Sunday, 17 March 2019

motivation - I'm feeling discouraged after getting tenure; should I quit?


A few months ago, and seven years after I obtained my PhD, I finally got tenure. Hence I have a permanent position in academia.



After a few months in this new position, I find myself thinking of quitting academia. I do not know if this is because of my new status but I am quite discouraged and not motivated to do research. Meanwhile, it seems that I now face even more teaching, more administration and more research pressure than before.


Have you passed through a similar phase, and if so could you describe your experience? I wonder if all these thoughts are caused by the transition from being a postdoc/assistant professor to being an associate professor, but I do not know.



Answer



Many faculty get post-tenure blues. There are several causes:




  • Burnout: You've been running at full speed for almost 30 years (k-12; college; grad school; post-docs; tenure track). Your brain needs a rest. It's perfectly acceptable for you to take a break. Many faculty have post-tenure slumps.




  • Survivor's guilt: Many of your grad peers didn't get jobs, you might have seen other faculty not make tenure. The tenuring process can seem capricious. You've just been through the sausage machine and you didn't like what you saw.





  • Imposter syndrome: Related to the above, you can't quite believe that you made it and you're doubting yourself. Were you really qualified to make it? Maybe there was a mistake in your file that they might catch?




  • Fear of commitment: You look at the other tenured faculty and are deathly afraid that you're now committed to be with them for the next 30 years. Oh god, what have you done. Your dreams of leaving academia and opening a bookstore-cafe by the waters of Lake Michigan are maybe just that, dreams.




  • Fresh fish: At many places, newly tenured faculty are fresh fish for burdensome committee assignments. e.g.: No one really wants to be the MA grad advisor but it has to be filled by a senior faculty member, thus the 'new guy' gets it. Some senior colleagues may actually tell you that you "owe" them because they "gave" you tenure. Bollycocks. You earned your tenure. You owe no one. Just try to remember the 'just say no' skills that you had as junior faculty and wriggle out of any and all commitments until you can figure out which ones you can tolerate.
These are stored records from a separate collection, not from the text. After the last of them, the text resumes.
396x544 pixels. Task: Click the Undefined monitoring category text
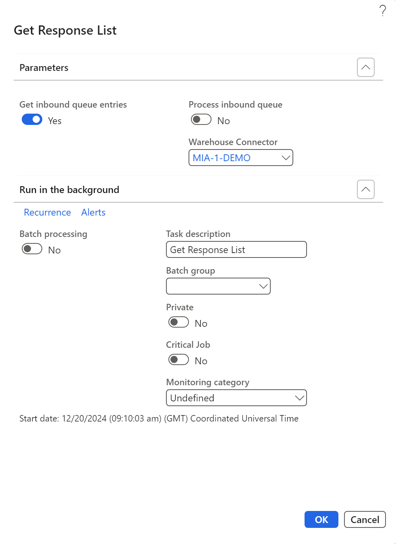(192, 398)
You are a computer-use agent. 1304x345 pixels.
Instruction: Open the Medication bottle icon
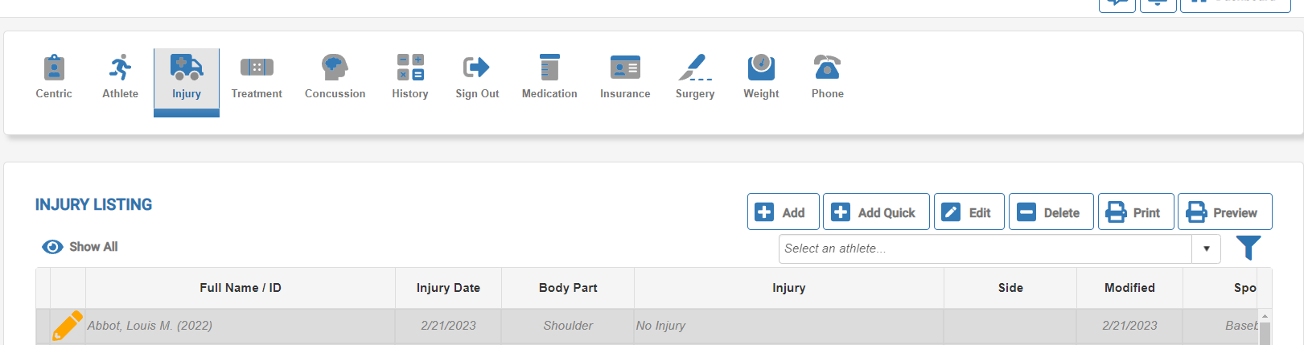(549, 68)
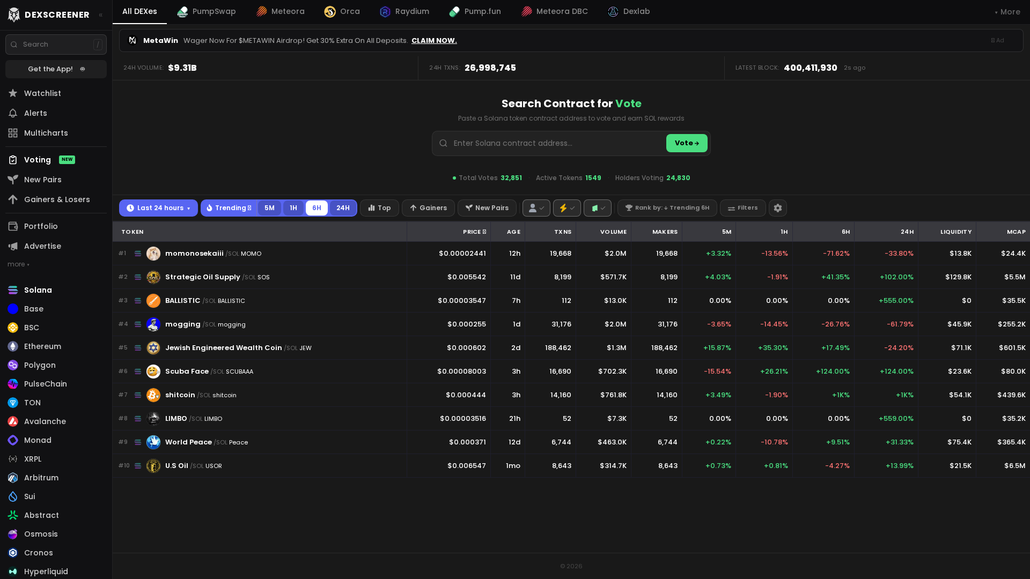Click the CLAIM NOW link in the banner

(x=434, y=40)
  • Peter Principle: The Peter Principle ("people rise to their level of incompetence") is often misunderstood. It's not that you are incompetent, it's that you've been competent in one domain but promoted to a higher domain than where you've shown competence. Associate and full professors often have to do much more administrative work and intrauniversity politics than assistant/untenured faculty. When you're tenured, work becomes less fun and more bureaucratic. And you wondered why your senior faculty were all sourpusses. Key to your sanity here is to remain in domains that you're passionate about (teaching, basic research, etc.) and enter into new domains only on your own terms. For example, if the provost wants you to be chair of XYZ onerous committee, then you need $x research funds or to go to y conference or get z course relief (h/t to J and Captain Emacs).




  • Paradise Syndrome also known as the dog who actually caught the car syndrome. You've been working so hard for so many years for something you finally achieved and suddenly you don't know what to do with it. You have to come up with new life goals and purpose for living (thx Pharap).




The most important thing to remember is that they can't fire you without serious cause. Take a break, say no, piss some people off by not taking on work. Let your brain stretch. Go kayaking. Work on your bucket list. And then after that, try to remember what made you so passionate about your field.


Finally, if you really, really, really want to quit and you can't take sabbatical or get a grant to buy you out for a semester then: take an unpaid leave. The provost should be willing to work with you - if not, you can use FMLA or sick leave if you can get your doctor to agree you need time off. It's better than quitting as it leaves you with your Plan A when you recover.